While the Challenger expedition provided critical data that led to rapid advances in marine biology and oceanography , the Victorian concept of a geologically inert seafloor persisted for another seventy years. German meteorologist, Alfred Wegener , proposed his continental drift theory in 1912, but the idea was generally discarded because of inadequate knowledge of seafloor geology. During the 1920s and 1930s, development of sonar echosounding and detection of seafloor gravity anomalies rapidly improved the accuracy of bathymetric maps. The technology and government funding that accompanied naval and submarine warfare during World War II, however, precipitated marine geology's age of discovery. Princeton geologist and naval officer, Harry H. Hess, collected bathymetric, gravity, and magnetic polarity data during transatlantic troop transfers, and went on to become a founder of modern marine geology.
The scientific infrastructure of oceanographic institutions, instruments, and vessels that arose following WWII led directly to the theory of plate tectonics. Lamont Geological Observatory of Columbia University geologists surveyed the ocean basins with newly-refined depth recorders in the early 1950s. They discovered the globe-encircling mid-ocean ridge system, and suggested that oceanic crust is created at these chains of submarine volcanoes. Geophysical surveys of the deep ocean trenches , and exploration in manned submersibles, including the U.S. Navy's Trieste and Alvin, suggested the complementary process of seafloor consumption at subduction zones, and the theory of plate tectonics was born. Plate tectonics became widely accepted in the late 1960s as further geophysical surveys of the ocean, seafloor sampling and drilling by the Deep Sea Drilling Project (DSDP), and continental geology all corroborated the theory.
The technology of deep sea exploration has advanced from twine and cannon ball soundings, to ocean surveys from space and robotic exploration of the deep ocean floor. Modern sonar instruments provide high-resolution, three-dimensional images of the seafloor. Seafloor sample collections compiled by the DSPD, its successor the international Ocean Drilling Program (ODP), and many other oceanographic institutions, provide rock and sediment data to augment geophysical images. Seismic reflection surveys allow marine stratigraphers and petroleum geologists to investigate strata and potential source rocks beneath the seabed.

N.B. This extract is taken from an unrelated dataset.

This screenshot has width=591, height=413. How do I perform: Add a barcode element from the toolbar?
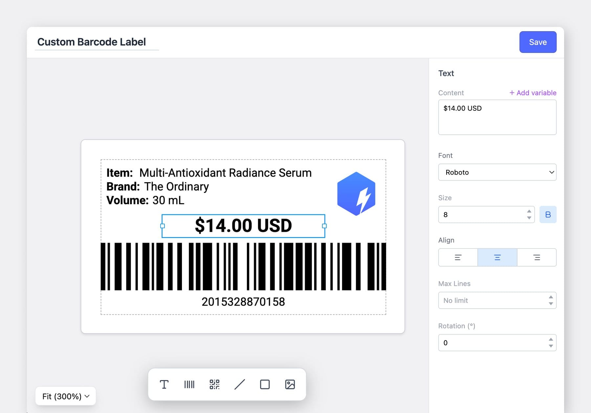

Technology, fueled by scientific curiosity, has revealed the deep ocean as a dynamic geological environment. The discoveries of intricate ecosystems at mid-ocean volcanic vents and the unexpected diversity of marine life have revolutionized biological science. Just as marine geology held the keys to understanding earth history, marine science may also be the path to understanding Earth's future. Ocean circulation and currents control Earth's climate and hydrology, the continental margins are home to most of Earth's human population, and the techniques developed for deep sea exploration are often applicable to space exploration.